The persistent lack of hiring is a serious problem. Of course, not everyone knows that. Last week, Scott Ehrig, an economist from M & T bank claimed on Smart Talk that there are enough jobs for everyone who wants one. Scott doesn’t know what he doesn’t know; there are no jobs to be found for three out of four unemployed workers. When you include the underemployed, that figure rises to just under seven out of eight workers who can’t find enough work here in Pennsylvania.

Pharma-industry watchers have suggested that about 5,200 of the total cuts could be U.S. jobs, with from 3,000 to 4,000 in New Jersey and Pennsylvania. A Merck spokesman would not comment on the state-by-state plans. The cuts through October won’t be the end of the process, though.

Horsehead Holding will build a zinc smelter in North Carolina and close its existing smelter in Monaca once the new plant is commissioned … Horsehead received a $300,000 grant in 2005 from Pennsylvania’s Department of Community and Economic Development to retain 600 jobs in the state.

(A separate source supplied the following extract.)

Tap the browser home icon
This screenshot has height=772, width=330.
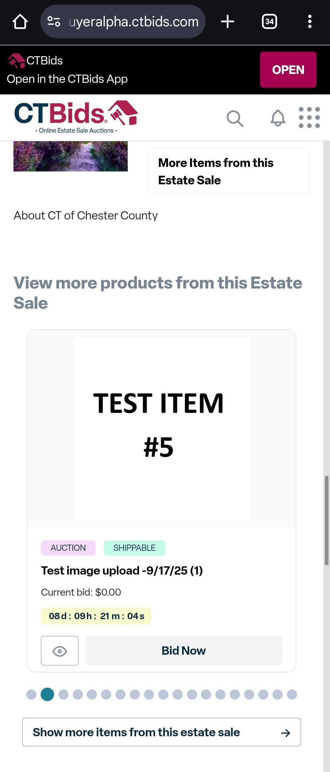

I told you it was going to be grim!

While it is hard to predict what will happen if a new banking crisis erupts in Europe, for now the economy continues to grow just very slowly. Slow growth means persistently high unemployment. The correct response to this crisis is expansionary fiscal and monetary policy to boost employment growth. The people in charge of both those policy tools remain somewhat reluctant to do the right thing. And with that I leave you with Paul Krugman.

P.S. Matt Damon will play me in the Keystone Research movie of the week, although I’m not sure he has the hair for it.